# 4th



## C Nash (Jul 1, 2008)

Hope all are going to have a great 4th and enjoy our great country even though we may not be able to purchase the fuel to go farther than our back yards:laugh: . We are going to cook a whole pig over a open pit and it will take all night. Have to turn it ever 30 minutes to keep the hickory coals from burning it. Used to do it ever 4th but haven't for the last few years. Kids are after me to do it again and I told them I would show them how but this old body might not make it all night anymore. Whew, them ribs are something about 2AM.Have a hard time the next day explaing to all that went to bed that that darn pig had no ribs. I look like a caveman ripping them out and slinging greese everywhere. Nothing as good as a good crisp pig skin and a little salt. Happy early 4th all:approve:


----------



## Grandview Trailer Sa (Jul 1, 2008)

Re: 4th

Wow, where you cooking that pig Nash, you might have company.

We are planning to go to my sister in laws.  We are going to have ribs also, but not cooked like that.  Also burgers and Hot dogs.  Some will take a swim in the lake and later we will watch fireworks over that lake.


----------



## TexasClodhopper (Jul 1, 2008)

Re: 4th

We're camping on Lake Conroe Texas and expecting several local communities around the lake to put a fine display of fireworks into the air.

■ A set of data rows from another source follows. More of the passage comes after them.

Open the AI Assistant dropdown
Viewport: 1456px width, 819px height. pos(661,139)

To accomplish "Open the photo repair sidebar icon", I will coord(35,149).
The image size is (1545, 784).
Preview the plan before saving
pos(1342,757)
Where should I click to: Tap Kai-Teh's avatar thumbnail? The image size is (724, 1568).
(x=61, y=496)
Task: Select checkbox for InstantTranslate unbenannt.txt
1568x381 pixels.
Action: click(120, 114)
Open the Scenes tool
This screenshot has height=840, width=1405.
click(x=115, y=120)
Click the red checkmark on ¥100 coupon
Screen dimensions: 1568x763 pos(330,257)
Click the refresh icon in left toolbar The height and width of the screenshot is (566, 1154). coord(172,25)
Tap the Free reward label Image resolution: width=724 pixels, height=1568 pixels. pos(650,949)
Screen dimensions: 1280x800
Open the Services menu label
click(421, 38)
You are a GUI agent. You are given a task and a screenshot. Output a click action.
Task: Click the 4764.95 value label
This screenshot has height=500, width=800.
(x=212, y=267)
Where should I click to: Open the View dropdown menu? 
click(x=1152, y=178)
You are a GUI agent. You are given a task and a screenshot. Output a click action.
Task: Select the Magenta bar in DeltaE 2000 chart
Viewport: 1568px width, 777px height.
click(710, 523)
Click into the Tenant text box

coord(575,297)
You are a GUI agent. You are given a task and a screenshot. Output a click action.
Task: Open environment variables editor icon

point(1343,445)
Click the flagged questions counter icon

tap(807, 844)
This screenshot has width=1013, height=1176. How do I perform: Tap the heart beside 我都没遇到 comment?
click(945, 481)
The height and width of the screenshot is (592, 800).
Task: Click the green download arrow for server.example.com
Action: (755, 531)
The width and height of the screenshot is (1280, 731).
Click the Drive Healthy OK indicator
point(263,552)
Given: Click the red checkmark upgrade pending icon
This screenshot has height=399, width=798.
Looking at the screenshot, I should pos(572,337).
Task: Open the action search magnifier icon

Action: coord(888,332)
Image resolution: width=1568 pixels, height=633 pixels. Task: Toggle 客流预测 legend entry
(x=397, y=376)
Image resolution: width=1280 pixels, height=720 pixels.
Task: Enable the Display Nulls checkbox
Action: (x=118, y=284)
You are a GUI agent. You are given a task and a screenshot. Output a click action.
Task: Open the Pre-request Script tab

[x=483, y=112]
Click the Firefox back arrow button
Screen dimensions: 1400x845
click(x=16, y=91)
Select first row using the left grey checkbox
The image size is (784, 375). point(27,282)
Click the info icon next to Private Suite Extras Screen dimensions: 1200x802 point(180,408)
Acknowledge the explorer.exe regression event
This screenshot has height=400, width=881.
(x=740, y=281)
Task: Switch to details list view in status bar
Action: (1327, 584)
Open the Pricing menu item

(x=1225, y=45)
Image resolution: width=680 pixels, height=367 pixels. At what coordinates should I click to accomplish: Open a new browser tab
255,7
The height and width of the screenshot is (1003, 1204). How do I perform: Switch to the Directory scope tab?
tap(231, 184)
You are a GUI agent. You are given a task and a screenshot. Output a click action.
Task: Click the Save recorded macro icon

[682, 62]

I'm hoping to have a hamburger or hotdog on the grill, too!


----------



## Guest (Jul 1, 2008)

Re: 4th

Damn ,, Nash u eat like GTS does when he's camping ,, but as for me ,, i closing down thursday thru monday ,, and for us ,, we are planning some steaks and fish grilled out ,, just like tex and Ken ,,, and i'll be laying on the pool those 3 days ,, and my son is gonna do the fireworks for us ,, already bought about 100 bucks worth ,,, they are leagal in our county and city ,,, so to all of u have a great 4th ,, and remember all our soldiers that are keeping it a way that we can celebrate this fine Independence day  :approve:  :approve:  :approve:


----------



## cwishert (Jul 2, 2008)

Re: 4th

I would love to have some of that pig it sounds delicious.  We have company coming from Dallas and Florida so we will be staying at home and having Fajitas with all the trimmings.  There is a burn ban down here so the fireworks will be very limited.  The community quit putting on a show a few years back when they could get no sponsorship.  We live out in the "country" so it is legal to do fireworks but it is too dry so there will be a fine if the fire department catches anyone doing aerial fireworks like bottle rockets and things like that.  But we will be at home so we will have plenty of adult beverages on hand.  We can sit back and watch and see if any of the neighbors are brave enough to shoot off any fire works.  It usually is a big show around our neighborhood when there is not a burn ban.  I think some of the neighbors try to compete with each other to see who can do the biggest, and the loudest.  Not us though we just usually do a few and then watch every body else.


----------



## krautdog (Jul 2, 2008)

RE: 4th

The pig roast sounds great, a friend of mine built this huge contraption out of stainless steel to roast a pig, he has some kind of ultra slow speed motor to turn the pig. We're planning on the usual, burgers, brats. Etc but one day we are doing kabobs on the grill. As for beverages, I work for Buckeye Brewing and I just bottled up a few batches of our summertime beer called '76 IPA. It's big and bitter, my favorite drink when the weather gets hot. Might have a bocce ball tournament, if the fish aren't biting. Have a happy 4th everyone!

Cheers


----------



## utmtman (Jul 2, 2008)

Re: 4th

Going to the sister in laws for a BBQ on the 4th in Seattle.  Not sure what they be BBQing.  Dont see them enough to know whats happening.   Hope you have a great 4th people and enjoy that pig Nash and have a great holiday.


----------



## Shadow (Jul 2, 2008)

Re: 4th

We will be going to the coast for some fishing and a lot of BBQ. Matagorda is also under a burn ban. But suspect a lot of fireworks out on the beach..
Be safe everyone and have a great 4th.


----------



## rjf7g (Jul 2, 2008)

Re: 4th

I was planning on smoking some ribs on the 4th at my place at Smith Mountain Lake.  Kenneth has been there (or sent his guys there) since I have - I lost the awning again while I was out of state on business...on the 5th, the campground will have a golf cart parade/decoration contest (we won last year), then a potluck picnic (taking pasta salad to it), followed by a couple of hours of karaoke.  I am on vacation the following week and will stay at the lake the whole time. 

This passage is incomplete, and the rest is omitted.